What obstacles exist for online journalism?
That topic will be on the minds of attendees at the Online News Association‘s annual conference next week in Manhattan.
Unfortunately, the major obstacle for online journalism is the people who practice it the best of whom will be attending the conference. Most are transplanting into the new medium the failings of the old, mass medium: the failings of traditional journalism and the failings of traditional journalism’s packaging.
Journalists, whether they work in mass or new media, still tend to believe that traditional journalism and its packaging are as correct in a new medium as those once were in the mass medium. It is as an article of faith within their secular trade.
Yet, traditional journalism and its packaging have demonstrably failed in the mass medium, and there’s abundant evidence that that those are failing the new medium, too.
The verdict was handed down long ago in the mass medium. North American viewership of televised news has been plunging for two decades. In most of the world’s industrialized countries except Japan and China, newspaper readership has been plummeting for a third of a century. Radio listenership of news dove even longer ago. And the credibility of the news media, at least in North America, is in tatters.
So, why is most online journalism shovelware from traditional print, traditional video, and traditional radio?
Speak with most of the journalists who will be attending the ONA conference and they’ll give you several excuses: ‘Our website doesn’t have enough staff to do anything but shovelware.’ ‘This type of journalism is what was taught to us in journalism school and is still being taught there.’ ‘If it’s good enough for print or video or audio, it’s good journalism online.’ Etcetera.
Even what little original journalism is being done online is being done along traditional models (Macromedia Flash optional).
Although there are other reasons why viewership, readership, and listenership of news have declined for decades, traditional journalism is certainly a major reason, if not the major reason.
Simply reporting who, what, when, why, and how; quoting both sides’ statements; and expecting the public to decide the issues from such factoids is no longer effectively satisfying the unambiguous needs of viewers, readers, and listeners. Neither does traditional journalism’s story selection and packaging. The numbers were in decades ago.
Delivering that traditional journalism via HTML, CSS, Flash, PDF, streaming media, RSS, or podcasting solves nothing. If anything, it only makes the problem worse.
Ten years into the Internet era, although news publishers and broadcasters now boast of the numbers of people who visit their websites, the sites’ average visitor use those much less frequently and far less thoroughly than the average reader, viewer, or listener of those same publishers’ or broadcasters’ plummeting old media.
Neilsen/Netratings and Comscore Media Metrix agree that the average visitor to an American daily newspaper website visits only three time per month and read less than 20 pages and spends less than 30 minutes there during that month.

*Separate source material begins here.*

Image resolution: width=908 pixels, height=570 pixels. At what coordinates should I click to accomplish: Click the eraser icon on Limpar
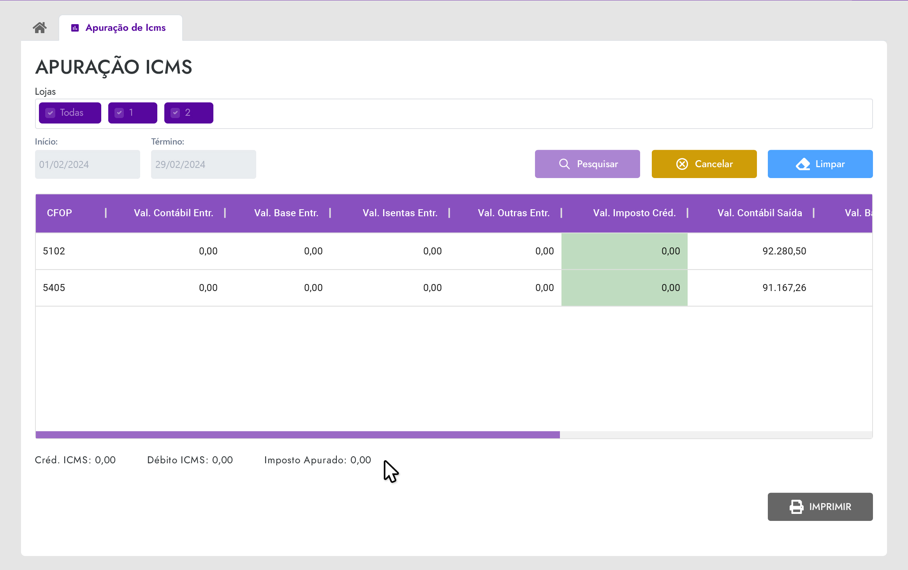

According to the Readership Institute at Northwestern University, the average reader of a printed newspaper reads it three times per week, and readi more than 20 pages and spends nearly 30 minutes each time. The ratios between American broadcasters’ websites and their TV or radio broadcasts are little better.
Online journalism if it is ever to be used more than the continuously lessening use of newspapers, news television, and news radio is must change. Otherwise, shovelware will bury it.
Some online journalists say that ‘citizen journalism’ should be the future of journalism. But that shirks their own relevant roles.
The people attending the Online News Association next week have done yeoman work putting news online and deserve credit for that. However, it has come time for them to stop shoveling traditional journalism online. To stop waiting for their brethren in broadcast or print edition newsrooms to solve the problem of why viewership, readership, and listenership have been declining for decades; to stop hoping to shovel into online whatever that solution is. Judging by their long track record, it is highly unlikely that traditional journalists will ever solve that problem.
Because traditional journalists will never lead that change, it has become incumbent upon online journalists to lead, reinvent, and revitalize journalism for the 21st Century. That time is now. I challenge my fellow Online News Association members. Manhattan beckons.
jJon Garfunkelcomments:
I want to respond to this comment:
“However, it has come time for them to stop shoveling traditional
journalism online. ”
How do I square this with the fervor that most bloggers had for demanding that the Times make all content available online, for free?
Vin Crosbie responds:
And a fervent bunch they are! As a blogger, I can sympathize with them. It’s best for bloggers to have a free source of news to comment about.
However, bloggers aren’t the Times primary audience online, merely a small (single digit?) percentage of the NYTimes.com usership. The Times isn’t making them the basis upon which it bases decisions about its online business model. [For what it’s worth, I disagree about its decision to charge for Times Select.]
However, my posting was about journalism itself, not charging for it. And The New York Times, even though it’s core circulation has been moribund for decades, isn’t a good example of the problems I’d mentioned. It’s perhaps the last newspaper that should stop shoveling its core content online, although it can be doing so much more.